§ **Text extract**:
►

CRAIG T. KOJIMA / CKOJIMA@STARBULLETIN.COM
Award Winning screenwriter Shawn Corridan, hard at work.
In what was meant to be a coming-of-age story of self-discovery, "8 Track," the award-winning screenplay by Honolulu's Shawn Corridan, may lead to a revelation for its creator. Award brings isle
scriptwriters dream
closer to realityBy Shawn "Speedy" Lopes
slopes@starbulletin.comLast month, the 43-year-old writer beat out more than 2,500 entrants for top honors from screenplay formatting software Final Draft, whose prestigious "Big Break" script-writing competition is among the industry's most influential.
Corridan's bounty, a $10,000 award and a three-day, all-expenses-paid trip to Los Angeles to meet with prominent movie producers, could finally give him some understanding of a shadowy and virtually impenetrable business.
"Hollywood, in my opinion, is indecipherable," says Corridan, who has monitored the quirky workings of the script-selling process over the years. "If you don't have an agent, don't even bother sending one because it goes right in the trash, but the Catch-22 is, if you don't sell a screenplay, you don't get an agent."
Once, he was able to sit in on a pitch session at a producer's office with a successful screenwriter friend from California. "They walk you in to this guy who's heard pitches all day, and he's got his hands folded behind his head and he goes, 'OK, what'cha got?' And you've got basically five minutes to pitch your story. He'll shoot holes in all your ideas -- 'No, that's derivative' or 'We're making something like that right now' or 'No, that won't do.'"

◄

§ **Data block**:
►

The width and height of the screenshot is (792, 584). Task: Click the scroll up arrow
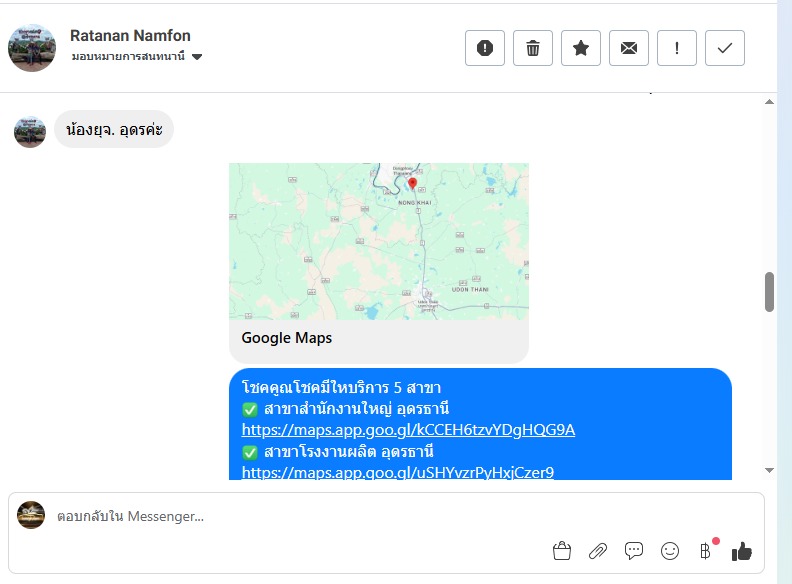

◄

§ **Exercise task A**:
Answer these questions using the article about screenwriter Shawn Corridan. Mark each answer with the same numeral as its question.
(i) How old is Corridan?
(ii) How many entrants did he beat in the competition?
(iii) According to Corridan, how much time do you have to pitch your story in a producer's office?
§ **Exercise task B**: The article about screenwriter Shawn Corridan gives examples of the remarks a producer makes when he shoots holes in a writer's ideas. List every one of them.
§ **Exercise task C**: Repeat the passage from the article about screenwriter Shawn Corridan, starting at "Corridan's bounty, a" and continuing up to and including "virtually impenetrable business.".

§ **Written reply A**:
(i) He is 43 years old.
(ii) He beat more than 2,500 entrants.
(iii) You have basically five minutes.

§ **Written reply B**:
- "No, that's derivative"
- "We're making something like that right now"
- "No, that won't do."

§ **Written reply C**:
Corridan's bounty, a $10,000 award and a three-day, all-expenses-paid trip to Los Angeles to meet with prominent movie producers, could finally give him some understanding of a shadowy and virtually impenetrable business.